::: Excerpt to read :::
As lettuce has such a high water content, the freezing process causes more ice crystals, and therefore more damage, which results in a slimy mess.
How damaged lettuce becomes from freezing also depends on the type of lettuce being frozen.
Thicker-leafed lettuce such as romaine, Cos, Boston or butterheads freeze slightly better than the thinner-leafed lettuce types, but they still do not thaw well to be used in salads, but can be cooked with after being frozen.
Home-grown lettuce also does much better when frozen, as this lettuce does not go through storage and shipping, so they end up thawing much better when frozen, not having been broken down as much already.
Freezing lettuce is not recommended, you will not be able to enjoy crisp, fresh leaves that form the base of a good salad.
If you are going to freeze lettuce, make sure you actually use quality double sealed Ziploc bags.
How To Freeze Lettuce
If you do want to freeze lettuce, whether to see how it freezes or to use it for cooking, here is how you should do so.
- First, you should separate all the leaves and wash them thoroughly. Remove the leaf bases from all the leaves.
- Using a paper towel, gently blot down the lettuce leaves, removing as much water as possible. The lettuce will freeze much better if there is as little water as possible on the leaves, so drying them is really important.
- Place the dried lettuce leaves into freezer bags, removing as much air as possible from the bags. You can even use a straw to suck out any excess air around the leaves.
- Seal the bag tightly and place the bag into the freezer. If you have a vacuum sealer, you can use it to secure the leaves in the plastic freezer bag as tightly as possible.
Frozen lettuce should be used within six months, and the frozen lettuce will be best used in casseroles, soups, stocks, quiches, and stir-fries, as the lettuce does not need to be eaten fresh.
Freezing Other Salad Ingredients
There are so many different ingredients you can add to a salad, both raw and cooked. Each ingredient freezes differently, so knowing which freezes well will help you save some elements of a salad for use later on.
Fruits and vegetables with a higher water content should not be frozen, as they will become icy in the freezer, and these ice crystals will destroy the cell walls of the product and cause them to become slimy and mushy. A soggy piece of cucumber or a limp tomato is never great in a salad.
:::
What this exercise asks >>
a. In the text about freezing lettuce, copy the stretch from "As lettuce has" through "lettuce being frozen.", replacing "slimy mess" with "soggy mess".
b. How soon should frozen lettuce be used, according to the text about freezing lettuce?
c. Write the next part of the text about freezing lettuce and other salad ingredients, starting after its last sentence.
The data that follows has no connection to the text about freezing lettuce.
::: Dataset extract :::
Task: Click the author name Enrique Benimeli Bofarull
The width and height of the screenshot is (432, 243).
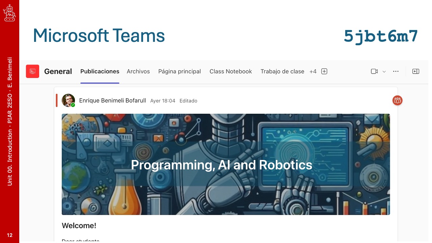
:::
Answers for the exercise >>
a.
As lettuce has such a high water content, the freezing process causes more ice crystals, and therefore more damage, which results in a soggy mess.
How damaged lettuce becomes from freezing also depends on the type of lettuce being frozen.

b. Within six months.

c.
Tomatoes – Tomatoes should not be frozen fresh if they need to be used in a salad. However, you can freeze tomatoes with the skin on to be used in cooked foods such as sauces and stews, but they should not be used in salads as they will be mushy after thawing.
Cucumbers – As cucumbers have a high water content, they also do not do well when frozen and thawed. Freezing and thawing cucumber will result in it being mushy and slimy, and definitely will not taste great in a salad. Once again, frozen cucumbers can be used in cooking, but should not be used in fresh salads.
Feta cheese – Feta cheese can be frozen and thawed and used again in a salad. Feta has a salty flavor and adds a great taste to salads, but feta can lose some of its flavors when frozen.
Carrots – Carrots can be frozen and used in a salad once thawed. You can choose to Blanche the carrots before freezing to ensure their flavor stays stronger while frozen, but they can be frozen raw. The carrots will not lose too much of their flavor and texture when frozen and thawed, so they are fine to use in a salad.
Spinach – Spinach, much like lettuce, turns mushy and slimy when frozen and thawed. Frozen spinach should not be added to a salad, but should instead be used in cooked dishes.
Broccoli – Broccoli does well when frozen, but for the best results, broccoli should be blanched before freezing. As broccoli can be softer than the other vegetables when added to a salad, they are fine to use in a salad after freezing. You can also choose to blanch them in water for three minutes before adding them to a salad to bring back some color and texture.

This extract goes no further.